Most of us don’t have to think too hard to remember in detail the many rules our mothers drilled into our heads when we were younger.
No shoes on the carpet! Eat your vegetables! What? You want to go out and play? Well, is your homework done? Is your room clean? Have you finished your chores? Fed the goldfish?
Karilyn Turner, a sophomore from Vancouver, Wash., was subject to rules many students can identify with.
“All of the children learned to play the piano, so before we could do anything fun for the day, everyone had to get practicing done,” Turner said. “When the children were younger, it used to be a rule to play the piano for the missionaries when they came over to eat dinner, but we weaseled out of that rule and it hasn’t been around for a very long time.”
Tiffany Allen, a freshman from Mission, S.D., clearly remembers all of the household responsibilities she shared with her siblings as they worked to live up to mom’s standard.
“[We had to do] ‘kitchen jobs’ after each meal, and each person was assigned to a different one each day and it rotated: dishes, drainer, sweep and mop, clear and wipe the table, bathroom, hallway, living room, stove and counters,” Allen said.
Both Allen and Turner were required to do an hour of reading before 30 minutes to an hour could be spent on computer/video games.
So what happens when you break one of mother’s rules?
“One evening my brothers and I had forgotten to feed and water the horses, cows, dogs and cats and had gone to bed. My mother went out to check to see if the feeding had been done, and after realizing it wasn’t, came and pulled us out of our beds as we were (me in my nightshirt and my brothers just in their shorts),” Allen said. “She sent us outside in the dark to go do our responsibilities.”
Turner had a bit more luck, because she didn’t get caught.
“When my dog was a puppy and I had just gotten her, she was supposed to stay in the kitchen until she was housebroken,” Turner said. “But once when my mother wasn’t around, my sister and I took her into our mother’s room to play and she ended up soiling the comforter on the bed. We got it all cleaned up though, and my mother didn’t find out until years after.”
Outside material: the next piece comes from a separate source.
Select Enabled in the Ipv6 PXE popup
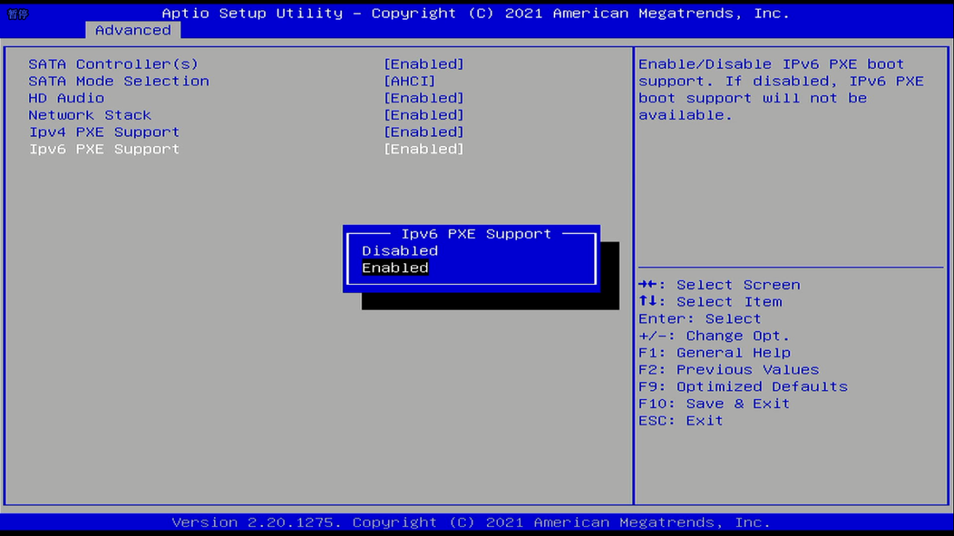954x536 pixels. 395,268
Although they may not have liked the rules as children, both Allen and Turner said many of their mothers’ rules will someday be enforced in their own homes.
“I’m a better person because of [my mother’s rules] and having rules gives me something I can depend on,” Turner said.
Allen said the rules in her house helped everyone work together as a family, and though some rules didn’t make sense to her at the time, she looks back and sees the wisdom in them.
“I think I’ll have lots of rules like my mom’s, especially: feed the animals before you go to bed,” Allen said.